Cryptocurrency – Reducing The Risks

Regulation of cryptocurrency is still evolving. Anyone using it must be aware of the risks. Anyone who comes under investigation for using it must know how to respond.

Dealing with the Authorities: Financial Crime / Cybercrime Defence

Like many emerging business concepts and commercial opportunities, cryptocurrency has its supporters and its detractors. While cryptocurrency is still a relatively new concept from a regulation perspective, it has attracted the attention of enforcement agencies around the world. Such agencies have been quick to assess the potential dangers associated with such currencies and the allegations that they have been set up to defraud investors and / or are being used to facilitate other offences.

From email scams to ransomware, cybercrime can take many forms. In recent years, cryptocurrency has become the preferred detergent for criminals to launder money.

A lack of regulation may mean that many people become unknowingly involved in such crime, due to them being unaware of the risks and / or not having taken proper precautions before engaging in cryptocurrency transactions. 

Any company or individual that comes under investigation has to know how to respond – immediately. We at Rahman Ravelli have put ourselves at the forefront of representing those who believe they have - or are accused of having - used cryptocurrency as a vehicle for wrongdoing.

Our cryptocurrency teams have represented the creators of cryptocurrencies. As noted earlier, cryptocurrency is not restricted by physical borders. An investigation into either the creation or use of cryptocurrency could quite easily involve enforcement agencies from several nations and investigations in many jurisdictions. Therefore, anyone who comes under investigation must be represented by those with the expertise to coordinate cases that span many countries and involve various authorities.
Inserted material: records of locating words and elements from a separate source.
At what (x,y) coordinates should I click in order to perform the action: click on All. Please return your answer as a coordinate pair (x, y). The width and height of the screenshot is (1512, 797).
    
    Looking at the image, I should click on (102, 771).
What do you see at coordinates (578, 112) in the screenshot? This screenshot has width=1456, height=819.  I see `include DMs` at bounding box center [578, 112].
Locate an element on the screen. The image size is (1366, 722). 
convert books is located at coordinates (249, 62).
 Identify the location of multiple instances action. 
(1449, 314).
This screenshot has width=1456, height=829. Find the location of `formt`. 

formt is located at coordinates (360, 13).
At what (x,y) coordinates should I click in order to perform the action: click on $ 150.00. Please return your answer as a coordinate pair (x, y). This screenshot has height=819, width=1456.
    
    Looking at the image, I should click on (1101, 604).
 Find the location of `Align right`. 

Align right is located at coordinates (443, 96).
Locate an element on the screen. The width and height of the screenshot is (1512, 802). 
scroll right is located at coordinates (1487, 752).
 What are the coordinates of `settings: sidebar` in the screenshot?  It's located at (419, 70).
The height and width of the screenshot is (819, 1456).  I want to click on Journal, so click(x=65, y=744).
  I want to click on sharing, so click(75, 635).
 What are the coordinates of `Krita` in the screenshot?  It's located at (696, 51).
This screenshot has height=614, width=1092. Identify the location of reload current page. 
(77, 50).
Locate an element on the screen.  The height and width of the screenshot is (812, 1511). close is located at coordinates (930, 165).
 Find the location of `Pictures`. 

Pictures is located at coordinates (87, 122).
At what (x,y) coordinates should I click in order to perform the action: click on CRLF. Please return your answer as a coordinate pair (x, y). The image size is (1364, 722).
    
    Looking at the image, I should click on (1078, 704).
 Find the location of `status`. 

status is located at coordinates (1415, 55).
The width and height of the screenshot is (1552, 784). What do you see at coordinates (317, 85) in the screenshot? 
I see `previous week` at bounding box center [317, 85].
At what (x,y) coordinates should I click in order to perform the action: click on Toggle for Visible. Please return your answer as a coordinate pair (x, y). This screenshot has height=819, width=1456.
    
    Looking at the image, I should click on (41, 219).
We are continually dealing with enforcement agencies all over the world. Rahman Ravelli regularly represents those who come under investigation by agencies such as the Serious Fraud Office (SFO), National Crime Agency (NCA), Financial Conduct Authority (FCA) and HM Revenue & Customs (HMRC) in the UK. We also defend those who are questioned by agencies in the United States - such as the Department of Justice or the Securities and Exchange Commission - or by any of the hundreds of national and international law enforcement agencies that investigate financial crime. As a result, we have the necessary experience to either challenge assumptions made by these authorities or, where necessary, negotiate during an investigation to seek the best resolution for our clients.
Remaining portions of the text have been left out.